Corruption in India is a complex problem and there is no single point magic solution, be it a Lokpal or be it economic liberalisation. Lokpal has its own limitations. And so does economic liberalisation- mainly for two reasons. Firstly, economic liberalisation is essentially reducing the role of the government in the business or economy of the country, withdrawal of the government from certain sectors and removing the barriers for the market forces to operate freely. No matter how hard we try to limit the role of the government, it certainly has its role to play in certain vital sectors and areas where markets don’t offer solutions- law and order, universal primary health care and public infrastructure to name a few. If the presence of the government is the cause of corruption and since the government can’t get out of all sectors, there is always a possibility of corruption in those key sectors where government has a certain role to play.

Secondly, designing public policies in those sectors which ensure zero percent possibility for corruption during its implementation is an impossible task. Keeping in view the vastness and diversity of India, one cannot make a rigid set of implementation procedures or rules at the micro level and paint the whole country with the same brush. Some amount of discretion has to be left at the lower levels to ensure flexibility so that the policy can be adapted to the local conditions. But there is always a danger of this discretion leading to graft and other such problems. Maintaining this balance of discretion vs. the rules is one of the most challenging tasks in designing a public policy.

It is in some sense similar to controlling a crime. Some crimes can be prevented by delving deep into their root cause and for some there is no other way than punishing, thereby creating deterrence. Lokpal is one such deterrence mechanism. The absence of such a strong deterrence mechanism only creates incentives for people to be more corrupt. If people believe that even if they get arrested, they can conveniently get out of it by exerting their political influence or owing to the delays in the court judgements, if they think that can comfortably live on by using this convenient argument of “corrupt not until found guilty by court”- it is even more dangerous. The need of the hour is to have such an investigation agency free from political agency and a speedy delivery of the judgement. Lokpal ensures both of these and hence is very much essential.

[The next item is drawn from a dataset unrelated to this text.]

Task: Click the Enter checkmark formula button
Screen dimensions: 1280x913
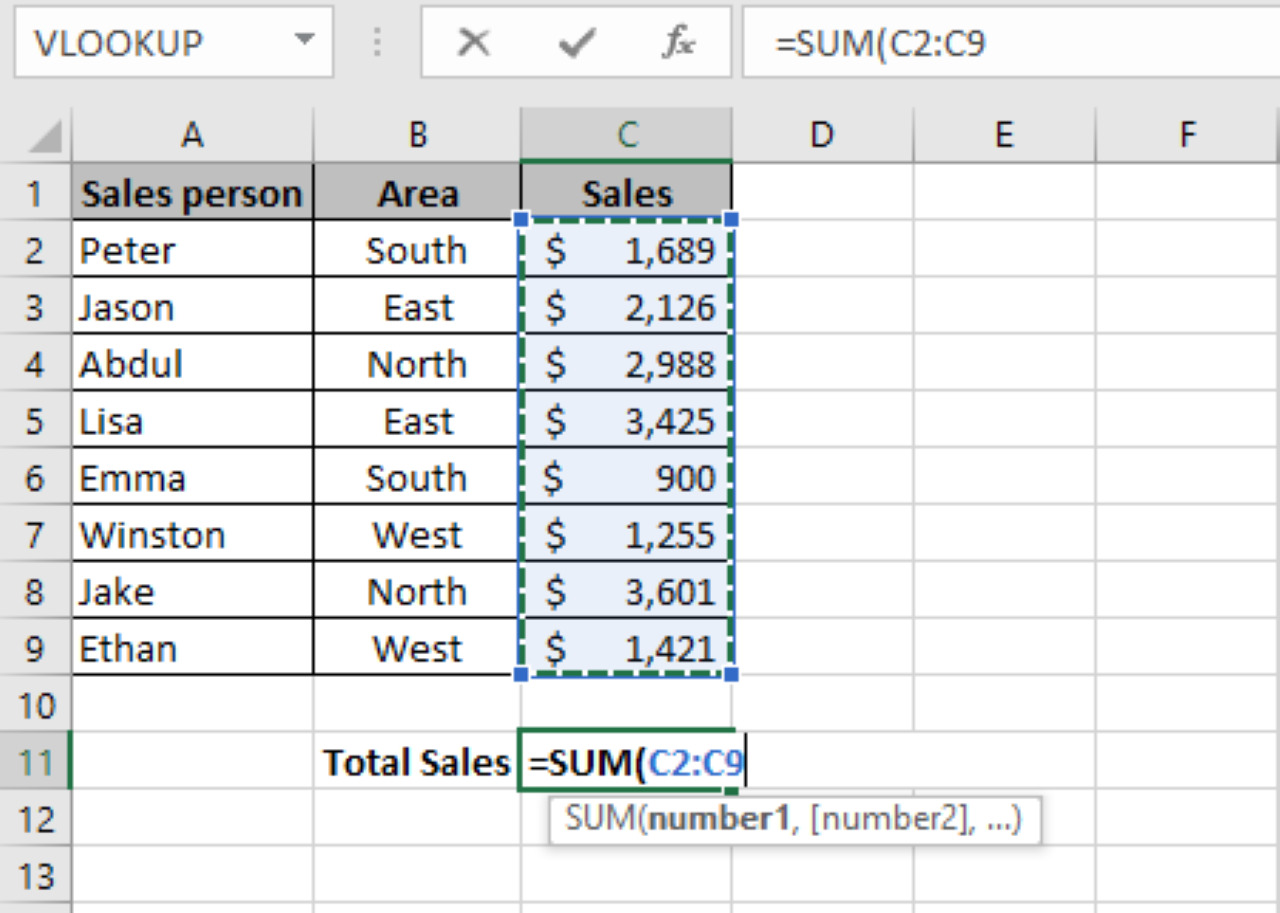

There might be other possible solutions for corruption, each effective in its own sphere. Some may be “necessary but not sufficient” but that cannot be the argument to downplay that solution. Each step may only advance us a little, but we have to start somewhere and proceed towards having holistic solutions. This excessive obsession with both Lokpal and economic liberalisation is equally dangerous. As Swami Vivekananda once said “We take the highest point of ours and compare it with the least point of others and then downplay them”. Hope we don’t let this happen, because this nation simply can’t afford it.

The Author is a student at the Indian Institute of Technology, Kharagpur.